Dès les premiers chapitres Laurent Ladouari montre le ton, je craignais un peu (je dois l’admettre) de tomber dans un roman compliqué et dans lequel j’allai devoir être très attentive pour bien comprendre le déroulement de l’histoire, et bien pas du tout ! Le style de l’auteur est fluide et percutant, il maîtrise et connait parfaitement son sujet. Le tout se lit à une vitesse ravageuse. Une fois entrée dans le jeu, il est vraiment très difficile d’en sortir !!!

Nous commençons tout d’abord par faire la connaissance des personnages principaux du livre et notamment de la thésarde très intelligente et maligne Katie Dûma. Nous apprenons dès les premières lignes que 1T, une entreprise spécialisée dans la fabrication de microprocesseur, est au bord de la faillite. Elle vient tout juste de se faire racheter par Adamas, un puissant homme d’affaire aux idées loufoques, craint et jalousé par le reste du monde. Né gitan, Adamas est un homme bien énigmatique, le mystère entourant son personnage est vraiment intriguant, et je peux vous assurer que l’on VEUT savoir qui est Zoran Adamas. Sans compter ses brèves apparitions que l’on devine la plupart du temp, car Adamas adore jouer au chat et à la souris avec le commun des mortels. Le tout dernier chapitre m’a cependant permise de mieux le cerner. Mais Zoran Adamas n’est pas le seul personnage mystère de ce roman, et rapidement nous allons faire la connaissance de ses proches collaborateurs qui sont tout aussi incroyables et indéchiffrables que lui.

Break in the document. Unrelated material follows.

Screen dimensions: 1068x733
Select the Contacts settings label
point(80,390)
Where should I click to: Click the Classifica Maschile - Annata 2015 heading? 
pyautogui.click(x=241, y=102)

« Les prédateurs finissent tous de la même façon. Lorsque l’angoisse de disparaitre les abandonne, ils s’empâtent, s’alourdissent, ralentissent. Bientôt quelqu’un prendra leur place et les précipitera du sommet de la chaîne alimentaire où ils étaient trop confortablement assis. » p33

Le personnel de 1T se retrouve brusquement « pris en otage » par l’équipe d’Adamas qui leur demande de participer à un jeu, le Cosplay. Et ce, dans le but de tenter de sauver ou bien de détruire leur entreprise. Le Cosplay est un jeu virtuel. Coiffés d’un casque étrange et de capteurs au niveau des doigts, les participants choisissent un avatar parmi tout un tas de personnages historiques, mythiques ou oniriques. Ils sont alors projetés virtuellement dans un monde de fiction, un univers très proche visuellement des locaux de leur entreprise actuelle. Ainsi cachés derrière leur personnage de fiction, les salariés de 1T n’hésiterons pas à exprimer leur mécontentement. Armés d’armes à feu tous les coups sont permis dans le Cosplay et l’ensemble du personnel ne tardera pas à faire l’étalage des non-dits et des rumeurs les plus folles concernant leurs collègues ou supérieurs. C’est le grand déballage chez 1T, une apocalypse foudroyante et imprévisible la ravage. Et les joueurs les moins populaires se retrouvent vite dans la fosse aux squales…Game over !
Fraîchement recruté à 1T, Katie n’a pas d’autre choix que de participer au Cosplay. Et sans s’en rendre compte, son entrain et son amour pour 1T feront de son personnage de fiction un des principaux leaders du Cosplay.

« Dans l’océan, il y a des requins. Sur la terre, des lions. Dans les cieux, des aigles. Choisis bien ton rôle dans ce drame ! Car celui qui n’est pas lion, aigle ou requin est une proie qui vit dans la peur d’être dévorée. Mais, si le sinistre métier de requin te répugne, pour n’être la proie de personne dans ce bocal, un seul moyen : fais-toi dauphin. Leurs joyeuses assemblées tiennent tous les requins en respect. Ils sont les véritables seigneurs de l’élément marin. » P34

Que ce soit dans le Cosplay ou bien à l’extérieur du jeu, Laurent Ladouari à imaginé tout un panel de personnage vraiment très intéressant. Sans pousser très loin dans leur passé, la description qu’il nous en fait est suffisante pour nous permettre de nous attacher (ou bien de détester) ses personnages. Les chapitres sont assez courts et donnent un bon rythme au roman, le point de vue omniscient nous permet de nous projeter et de saisir avec encore plus de facilité l’univers crée par l’auteur.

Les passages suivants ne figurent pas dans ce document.